Where Iran’s Khamenei really stands on the nuclear deal

Iranian Supreme Leader Ali Khamenei has been silent for months about a potential new nuclear deal, but his silence does not mean that he has completely delegated the nuclear issue to President Ebrahim Raisi and his team.

In a recent meeting, which took place in the presence of Raisi and his ministers, Khamenei praised the president on domestic issues in spite of widespread criticism against his mishandling of the economy by hard-liners, moderates and the overwhelming majority of the Iranian people. The ayatollah, however, did not make any comment concerning the nuclear deal.

Nevertheless, Iran’s supreme leader makes the final decision in Iran’s major policies domestically, regionally and globally. And analysis of his near three-decade leadership depicts an autocratic ruler who dictates policies from behind the scenes. He does not allow any negotiation or deal to be advanced or sealed without his blessing.

The main reason for his decision not to make his stance on the nuclear deal public is to evade responsibility in case it fails in the future. For instance, in 2015, he declined to publicly state that he was in favor of the Joint Comprehensive Plan of Action, which was agreed by former President Hassan Rouhani and the P5+1 world powers. At the time, Rouhani and his team attempted to send a bill ratifying the nuclear agreement to Iran’s Supreme National Security Council, but Khamenei shrewdly directed it through parliament instead. If the bill had gone through the Supreme National Security Council, then it would have needed the supreme leader’s public approval, which he did not want to give. When the nuclear deal failed, Khamenei began blaming the Rouhani administration.

Secondly, since from the supreme leader’s perspective, retreats and concessions mean weakness and humiliation, making his position public would put his authority at risk. After all, the Iranian regime has already retreated from some of its demands, which were supposedly “red lines.” The removal of Iran’s Islamic Revolutionary Guard Corps from the US list of Foreign Terrorist Organizations as a condition for the revival of the nuclear deal was most likely one of Khamenei’s key demands, as he has significantly empowered and emboldened the IRGC and its elite Quds Force in the last three decades.
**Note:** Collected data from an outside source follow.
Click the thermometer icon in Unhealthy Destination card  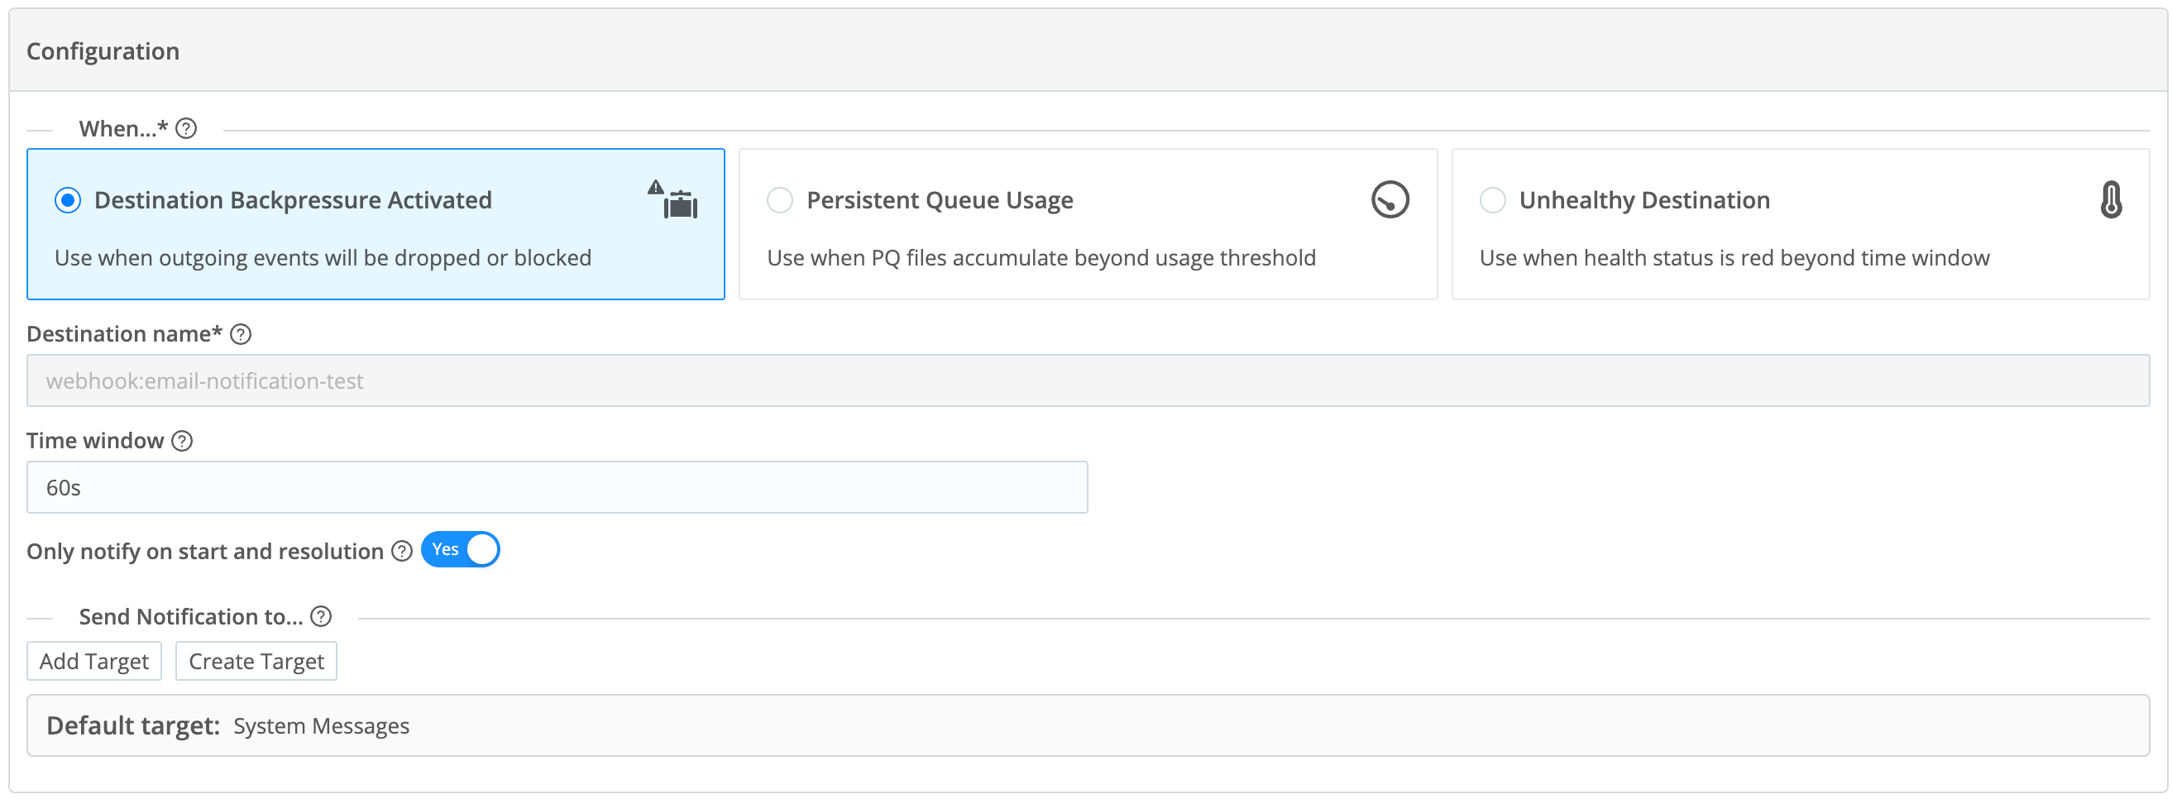[2110, 201]
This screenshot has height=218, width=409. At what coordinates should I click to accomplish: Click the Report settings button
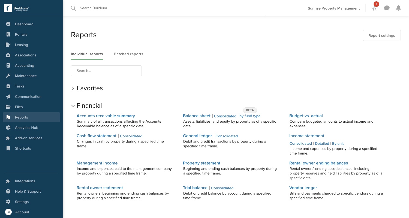pyautogui.click(x=382, y=35)
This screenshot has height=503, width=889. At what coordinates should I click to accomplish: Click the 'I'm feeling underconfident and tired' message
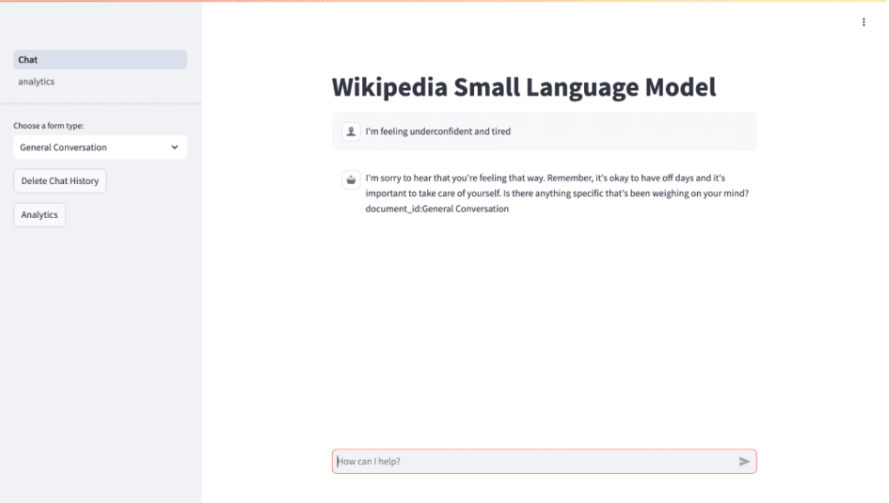(438, 132)
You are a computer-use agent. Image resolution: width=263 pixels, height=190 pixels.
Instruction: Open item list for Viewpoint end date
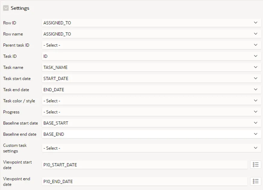point(255,181)
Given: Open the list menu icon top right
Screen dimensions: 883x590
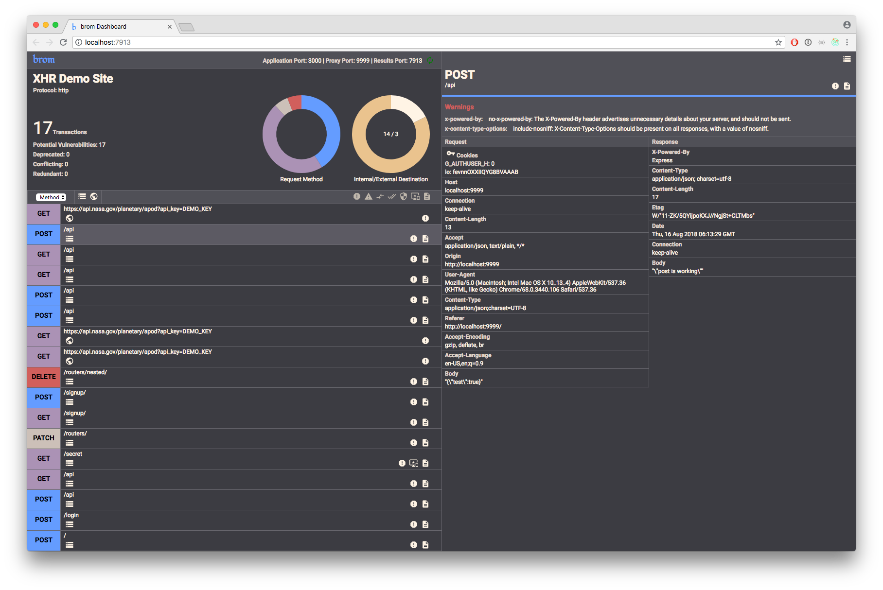Looking at the screenshot, I should coord(847,59).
The main reason for his decision not to make his stance public is to evade responsibility in case the agreement fails

Dr. Majid Rafizadeh

But after the Biden administration made it clear to the Islamic Republic that it would not accede to this demand, the theocratic establishment suddenly retreated, which is a sign of humiliation for the regime. President Joe Biden made a final decision to keep the IRGC on the terrorist list last month and a senior administration official told CNN: “The president has been firm and consistent that he will not lift the terrorism designation of Iran’s Revolutionary Guard Corps.” He added: “The current version of the text, and what they are demanding, drops it… So, if we are closer to a deal, that’s why.” To save face, the Iranian regime falsely claimed that it never even made the demand.

The supreme leader appears to be throwing mud at the wall and hoping some of it sticks, in the sense that he is making many demands with the aim of obtaining as many concessions as he possibly can.

One of the Islamic Republic’s new demands is to halt the investigations being conducted by the International Atomic Energy Agency into Iran’s undeclared nuclear sites and past activities. If the regime does not have anything to hide, why is it insisting that the IAEA’s probe needs to end?

The head of the IAEA, Rafael Grossi, has repeatedly asked Tehran to explain why traces of enriched uranium were found at several undeclared nuclear sites. He said last month: “We want to be able to clarify these things. So far, Iran has not given us the technically credible explanations we need to explain (the) origin of many traces of uranium, the presence of equipment at places. This idea that politically we are going to stop doing our job is unacceptable for us.”

It is worth noting that the Iranian regime previously kept secret some of its nuclear-related operations — such as in Arak and Natanz, which were revealed in 2002 — in violation of the Non-Proliferation Treaty, to which it is a party, and the rules of the IAEA.

In a nutshell, it appears that Khamenei, who has not publicly stated his position, wants a new nuclear deal, but he is attempting to extort as many concessions from the West as he can.